*Data extracted from a collection*
'''
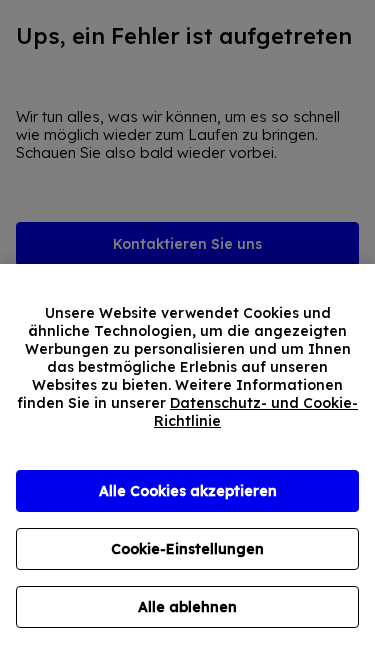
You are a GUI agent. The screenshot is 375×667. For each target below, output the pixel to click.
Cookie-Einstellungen (187, 549)
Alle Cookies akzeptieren (188, 491)
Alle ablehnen (187, 607)
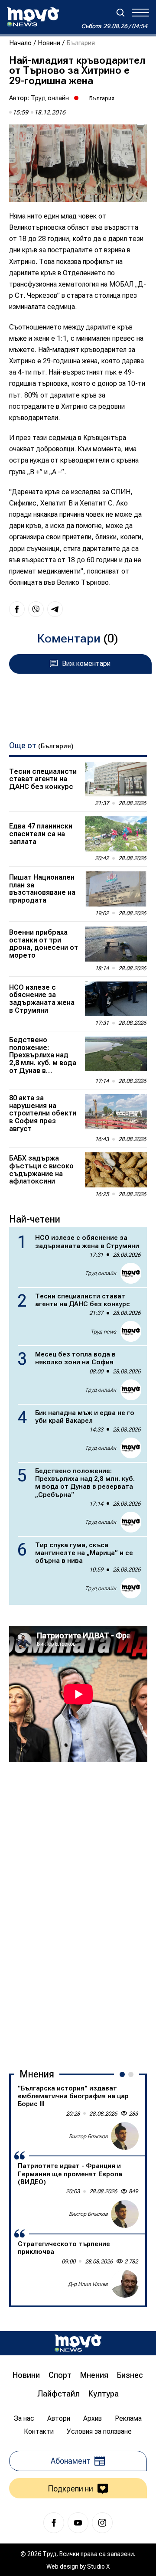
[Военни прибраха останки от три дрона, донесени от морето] (116, 944)
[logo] (33, 16)
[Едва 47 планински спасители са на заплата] (116, 833)
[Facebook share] (17, 609)
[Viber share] (36, 609)
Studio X (98, 2566)
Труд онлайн (50, 98)
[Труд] (78, 2343)
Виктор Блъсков (88, 2136)
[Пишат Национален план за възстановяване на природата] (116, 888)
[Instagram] (102, 2522)
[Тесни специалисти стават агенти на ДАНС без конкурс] (116, 779)
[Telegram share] (55, 609)
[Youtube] (78, 2522)
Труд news (103, 1332)
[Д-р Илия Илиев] (125, 2284)
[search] (120, 12)
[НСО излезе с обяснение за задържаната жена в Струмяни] (116, 999)
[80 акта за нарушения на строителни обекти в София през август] (116, 1111)
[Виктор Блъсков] (125, 2136)
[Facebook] (53, 2522)
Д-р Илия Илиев (88, 2284)
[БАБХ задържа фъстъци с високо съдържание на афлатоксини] (116, 1169)
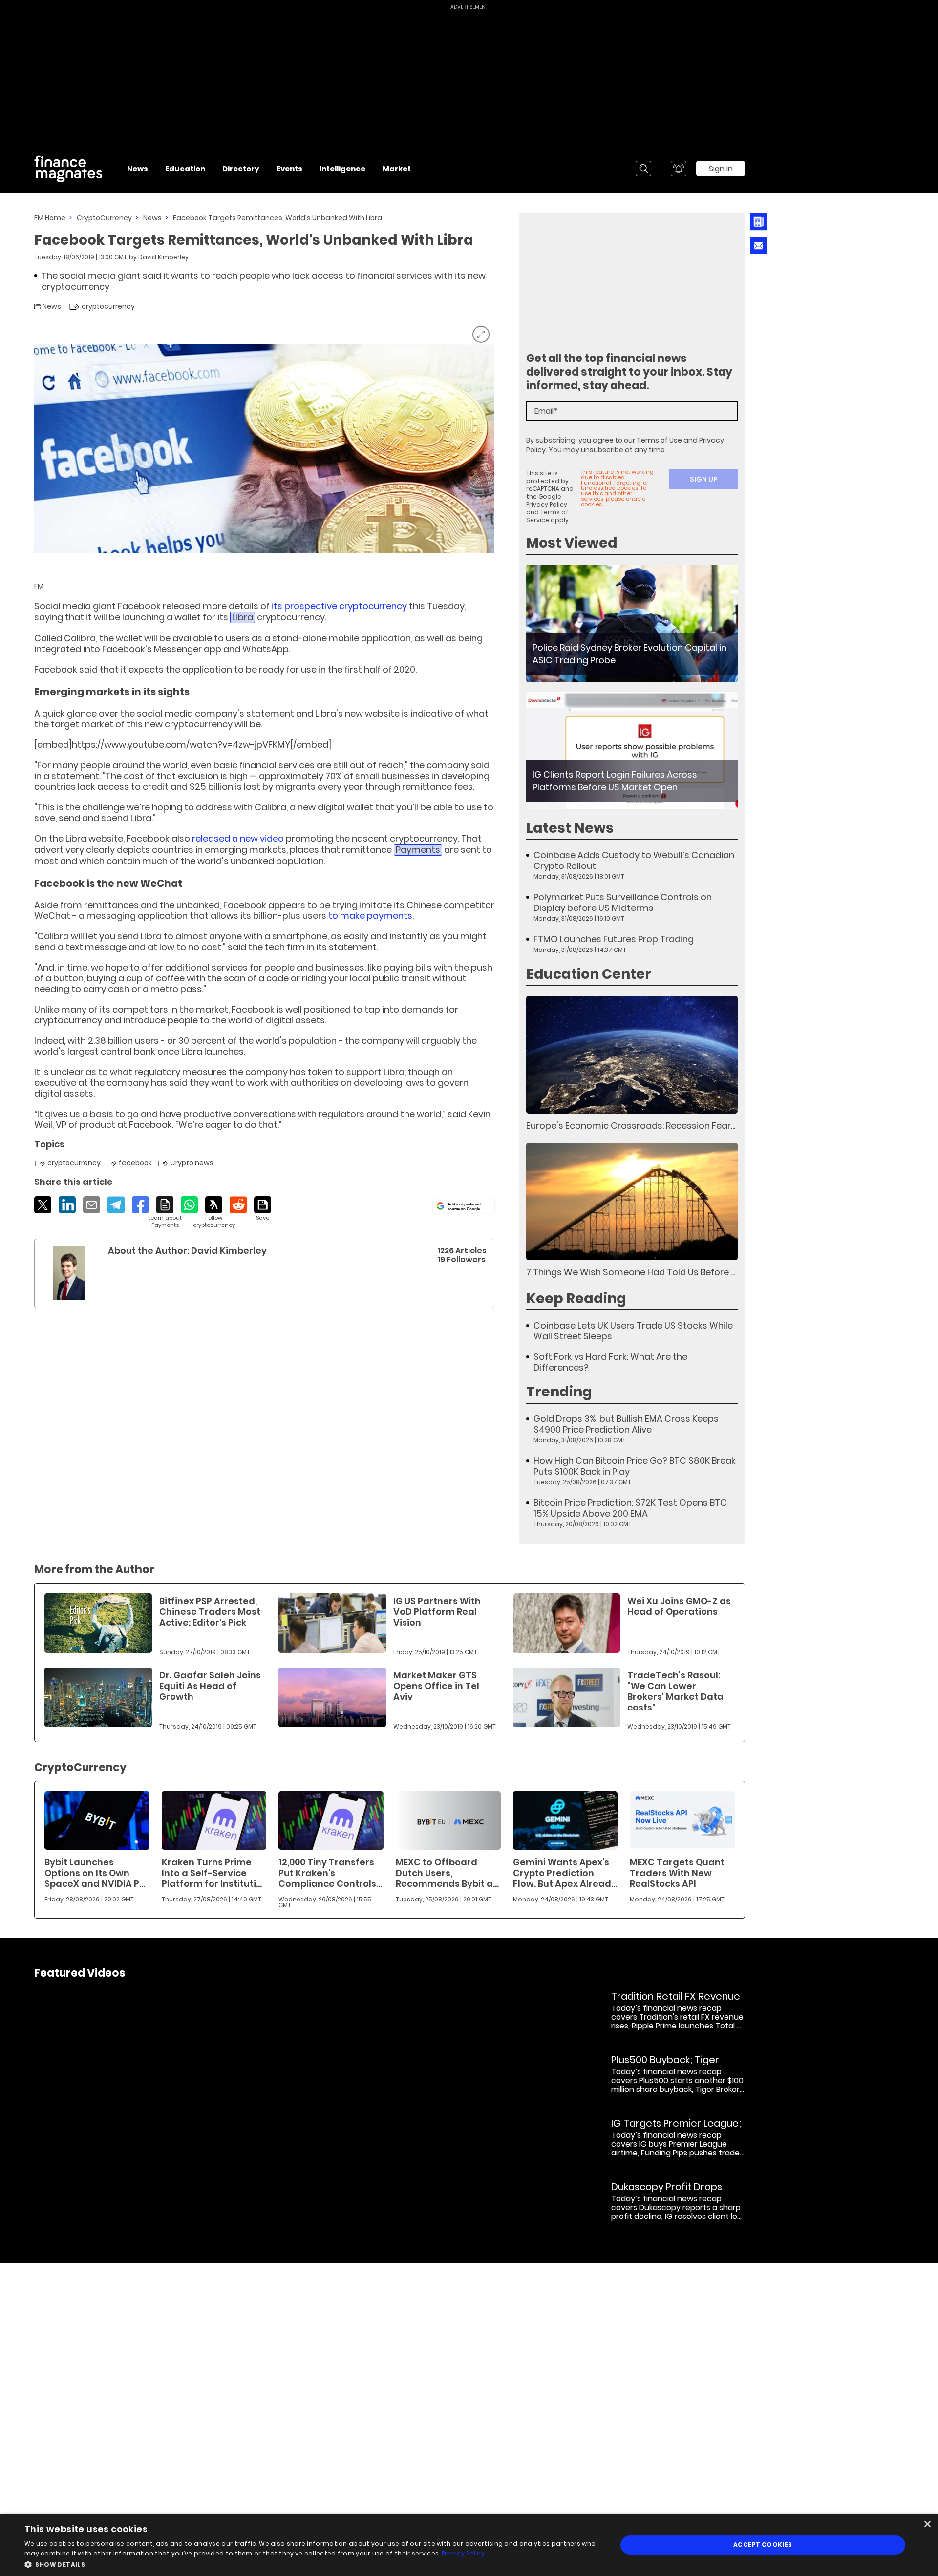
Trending (559, 1391)
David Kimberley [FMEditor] (163, 257)
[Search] (643, 168)
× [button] (927, 2524)
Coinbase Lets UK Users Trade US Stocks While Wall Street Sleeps (633, 1331)
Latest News (570, 828)
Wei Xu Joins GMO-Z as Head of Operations (679, 1606)
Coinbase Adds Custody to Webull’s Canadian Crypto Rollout (633, 860)
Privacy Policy (546, 504)
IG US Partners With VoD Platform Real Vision (437, 1611)
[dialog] (469, 2545)
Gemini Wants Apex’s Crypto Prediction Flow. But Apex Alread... (565, 1873)
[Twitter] (42, 1204)
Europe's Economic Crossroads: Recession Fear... (630, 1125)
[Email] (91, 1204)
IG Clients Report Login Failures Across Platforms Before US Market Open (615, 780)
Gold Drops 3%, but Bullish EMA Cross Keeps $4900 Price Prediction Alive (626, 1424)
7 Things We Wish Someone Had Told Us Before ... (630, 1272)
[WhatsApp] (189, 1204)
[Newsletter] (758, 221)
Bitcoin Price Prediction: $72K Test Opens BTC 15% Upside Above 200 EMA (630, 1508)
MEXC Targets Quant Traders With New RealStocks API (677, 1873)
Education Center (588, 974)
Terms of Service (547, 516)
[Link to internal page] (69, 1273)
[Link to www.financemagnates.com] (632, 623)
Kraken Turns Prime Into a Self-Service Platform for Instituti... (212, 1873)
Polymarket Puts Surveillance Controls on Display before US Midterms (622, 902)
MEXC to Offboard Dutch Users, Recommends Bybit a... (447, 1873)
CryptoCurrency (104, 218)
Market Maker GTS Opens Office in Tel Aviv (436, 1686)
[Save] (262, 1209)
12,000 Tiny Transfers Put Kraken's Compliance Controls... (330, 1873)
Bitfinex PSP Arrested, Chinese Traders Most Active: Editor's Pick (209, 1611)
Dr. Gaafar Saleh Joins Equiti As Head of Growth (210, 1686)
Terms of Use (659, 440)
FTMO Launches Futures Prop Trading (613, 939)
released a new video (238, 838)
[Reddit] (238, 1204)
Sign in (721, 168)
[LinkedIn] (67, 1204)
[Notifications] (678, 168)
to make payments (370, 915)
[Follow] (213, 1212)
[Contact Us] (758, 245)
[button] (311, 2563)
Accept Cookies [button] (762, 2544)
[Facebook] (140, 1204)
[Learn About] (164, 1212)
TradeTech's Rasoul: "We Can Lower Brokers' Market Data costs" (675, 1691)
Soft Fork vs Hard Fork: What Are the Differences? (610, 1362)
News (152, 218)
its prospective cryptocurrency (339, 606)
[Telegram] (116, 1204)
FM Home (49, 218)
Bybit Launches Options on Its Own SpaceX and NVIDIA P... (94, 1873)
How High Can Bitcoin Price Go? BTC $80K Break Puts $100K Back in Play (634, 1466)
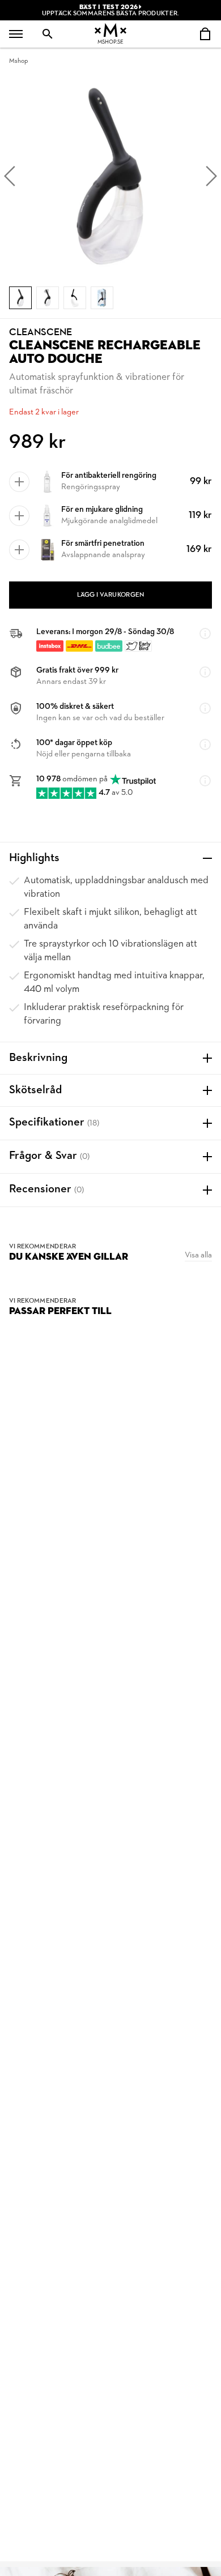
'''
*Directions*
Take the data above and set it down exactly, images excluded.

*Exercise solution*
You are a GUI agent. The screenshot is 375×667. For each target below, output the pixel to click.
Cookie-Einstellungen (187, 549)
Alle Cookies akzeptieren (188, 491)
Alle ablehnen (187, 607)
[Военни прибраха останки от три дрона, донесени от морето] (116, 944)
[logo] (33, 16)
[Едва 47 планински спасители са на заплата] (116, 833)
[Facebook share] (17, 609)
[Viber share] (36, 609)
Studio X (98, 2566)
Труд онлайн (50, 98)
[Труд] (78, 2343)
Виктор Блъсков (88, 2136)
[Пишат Национален план за възстановяване на природата] (116, 888)
[Instagram] (102, 2522)
[Тесни специалисти стават агенти на ДАНС без конкурс] (116, 779)
[Telegram share] (55, 609)
[Youtube] (78, 2522)
Труд news (103, 1332)
[Д-р Илия Илиев] (125, 2284)
[search] (120, 12)
[НСО излезе с обяснение за задържаната жена в Струмяни] (116, 999)
[80 акта за нарушения на строителни обекти в София през август] (116, 1111)
[Виктор Блъсков] (125, 2136)
[Facebook] (53, 2522)
Д-р Илия Илиев (88, 2284)
[БАБХ задържа фъстъци с високо съдържание на афлатоксини] (116, 1169)
Trending (559, 1391)
David Kimberley [FMEditor] (163, 257)
[Search] (643, 168)
× [button] (927, 2524)
Coinbase Lets UK Users Trade US Stocks While Wall Street Sleeps (633, 1331)
Latest News (570, 828)
Wei Xu Joins GMO-Z as Head of Operations (679, 1606)
Coinbase Adds Custody to Webull’s Canadian Crypto Rollout (633, 860)
Privacy Policy (546, 504)
IG US Partners With VoD Platform Real Vision (437, 1611)
[dialog] (469, 2545)
Gemini Wants Apex’s Crypto Prediction Flow. But Apex Alread... (565, 1873)
[Twitter] (42, 1204)
Europe's Economic Crossroads: Recession Fear... (630, 1125)
[Email] (91, 1204)
IG Clients Report Login Failures Across Platforms Before US Market Open (615, 780)
Gold Drops 3%, but Bullish EMA Cross Keeps $4900 Price Prediction Alive (626, 1424)
7 Things We Wish Someone Had Told Us Before ... (630, 1272)
[WhatsApp] (189, 1204)
[Newsletter] (758, 221)
Bitcoin Price Prediction: $72K Test Opens BTC 15% Upside Above 200 EMA (630, 1508)
MEXC Targets Quant Traders With New RealStocks API (677, 1873)
Education Center (588, 974)
Terms of Service (547, 516)
[Link to internal page] (69, 1273)
[Link to www.financemagnates.com] (632, 623)
Kraken Turns Prime Into a Self-Service Platform for Instituti... (212, 1873)
Polymarket Puts Surveillance Controls on Display before US Midterms (622, 902)
MEXC to Offboard Dutch Users, Recommends Bybit a... (447, 1873)
CryptoCurrency (104, 218)
Market Maker GTS Opens Office in Tel Aviv (436, 1686)
[Save] (262, 1209)
12,000 Tiny Transfers Put Kraken's Compliance Controls... (330, 1873)
Bitfinex PSP Arrested, Chinese Traders Most Active: Editor's Pick (209, 1611)
Dr. Gaafar Saleh Joins Equiti As Head of Growth (210, 1686)
Terms of Use (659, 440)
FTMO Launches Futures Prop Trading (613, 939)
released a new video (238, 838)
[Reddit] (238, 1204)
Sign in (721, 168)
[LinkedIn] (67, 1204)
[Notifications] (678, 168)
to make payments (370, 915)
[Follow] (213, 1212)
[Contact Us] (758, 245)
[button] (311, 2563)
Accept Cookies [button] (762, 2544)
[Facebook] (140, 1204)
[Learn About] (164, 1212)
TradeTech's Rasoul: "We Can Lower Brokers' Market Data costs" (675, 1691)
Soft Fork vs Hard Fork: What Are the Differences? (610, 1362)
News (152, 218)
its prospective cryptocurrency (339, 606)
[Telegram] (116, 1204)
FM Home (49, 218)
Bybit Launches Options on Its Own SpaceX and NVIDIA P... (94, 1873)
How High Can Bitcoin Price Go? BTC $80K Break Puts $100K Back in Play (634, 1466)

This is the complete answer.